Passage |
==================================================

Alright, let's talk about the Ball State Cardinals.
Even though we don't have current year game film on Ball State we can make some educated guesses on how they will play – and how Tennessee might attack them – based on their history and returning production. The Cardinals have continuity across their coaching staff. They are coached by Mike Neu, who played at the school and is now in his seventh year as head coach. Offensive coordinator Kevin Lynch has been at Ball State since 2016 and has been the OC since 2020. Tyler Stockton coordinates the defense, which he has been doing in at least a shared capacity since 2019. They bring back a bunch of experience, particularly at running back and across the offensive line. I think with this information we can feel reasonably confident that, from a schematic standpoint, they should look similar to what we saw from them a season ago.
Tennessee Offense vs. Ball State Defense
The Tennessee offense is practically the most exciting thing in college football right now, which feels amazing to say so recently removed from the 2020 season. I think the Vols will be able to move the ball at will tonight. Here are a couple of main areas that I will be paying close attention to, because I think they might apply to the rest of the season.
-Is the timing between Quarterback and Wide Receiver ahead of where it was at this time last season?
I've said before on Twitter that in my opinion, the ability to play man to man, single-high safety coverage is important to stopping the Tennessee offense. I could probably fill a separate newsletter with reasons why I think that way. In the games that I watched from last season, Ball State was not particularly good at playing this coverage. They seemed to show a trend of bringing pressure in third down situations, playing man behind it from very soft cushions – although I didn't have full game copies so I can't say for certain. This led to relatively easy conversions for opposing offenses. Being soft in man coverage probably won't work out too well against Tennessee's physically imposing outside wide receivers. The Vols should have plenty of opportunity to connect through the air in man coverage situations.
At this time last year the Vols were breaking in a new offense, and Joe Milton had won the quarterback competition through camp. The result was some hiccups in the opener – a 14-6 halftime lead on Bowling Green – and some huge missed opportunities against Pitt. The Vols should be much more polished in the passing game tonight hitting receivers in stride for big gains.
-Is this the [insert slot receiver here] breakout game?
I really think that it is. We've heard through fall camp that Jalin Hyatt has looked significantly better and is playing with more enthusiasm than he did last season. Jimmy Calloway has had an opportunity to show more consistency. And, it seemed like newcomer Squirrel White was being mentioned by coaches at every possible opportunity. These guys should have a chance to exploit Ball State's defensive alignment.

==================================================

Data records |

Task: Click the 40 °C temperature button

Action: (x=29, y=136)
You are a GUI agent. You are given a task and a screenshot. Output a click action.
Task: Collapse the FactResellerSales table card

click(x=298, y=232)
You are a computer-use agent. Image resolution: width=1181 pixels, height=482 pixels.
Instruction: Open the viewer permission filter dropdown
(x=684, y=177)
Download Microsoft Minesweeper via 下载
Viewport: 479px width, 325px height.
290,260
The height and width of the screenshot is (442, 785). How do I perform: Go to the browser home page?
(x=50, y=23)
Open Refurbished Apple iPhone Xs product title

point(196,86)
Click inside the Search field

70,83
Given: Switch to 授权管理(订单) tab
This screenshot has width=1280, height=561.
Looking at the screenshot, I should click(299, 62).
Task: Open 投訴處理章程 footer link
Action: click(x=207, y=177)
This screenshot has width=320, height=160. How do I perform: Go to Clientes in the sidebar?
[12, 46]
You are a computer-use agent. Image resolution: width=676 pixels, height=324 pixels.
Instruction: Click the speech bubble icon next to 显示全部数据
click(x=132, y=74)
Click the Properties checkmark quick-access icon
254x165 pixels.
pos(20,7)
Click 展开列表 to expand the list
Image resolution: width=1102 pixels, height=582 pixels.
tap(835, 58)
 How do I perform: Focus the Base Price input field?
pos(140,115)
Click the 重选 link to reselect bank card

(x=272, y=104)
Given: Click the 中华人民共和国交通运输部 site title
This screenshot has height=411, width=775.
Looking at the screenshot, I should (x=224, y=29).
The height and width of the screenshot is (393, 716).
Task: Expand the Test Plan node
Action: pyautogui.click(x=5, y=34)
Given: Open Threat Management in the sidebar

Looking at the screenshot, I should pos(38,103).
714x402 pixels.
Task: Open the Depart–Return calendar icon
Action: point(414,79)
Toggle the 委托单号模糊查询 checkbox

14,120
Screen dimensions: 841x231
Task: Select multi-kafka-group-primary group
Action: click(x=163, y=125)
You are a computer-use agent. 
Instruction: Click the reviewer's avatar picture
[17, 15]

==================================================

What is being asked |
Can you retype, word for word, the part of the game preview that opens with the words containing "At this time last year" and closes with "here] breakout game?"? The records have no connection to the preview.

Answer to this task |
At this time last year the Vols were breaking in a new offense, and Joe Milton had won the quarterback competition through camp. The result was some hiccups in the opener – a 14-6 halftime lead on Bowling Green – and some huge missed opportunities against Pitt. The Vols should be much more polished in the passing game tonight hitting receivers in stride for big gains.
-Is this the [insert slot receiver here] breakout game?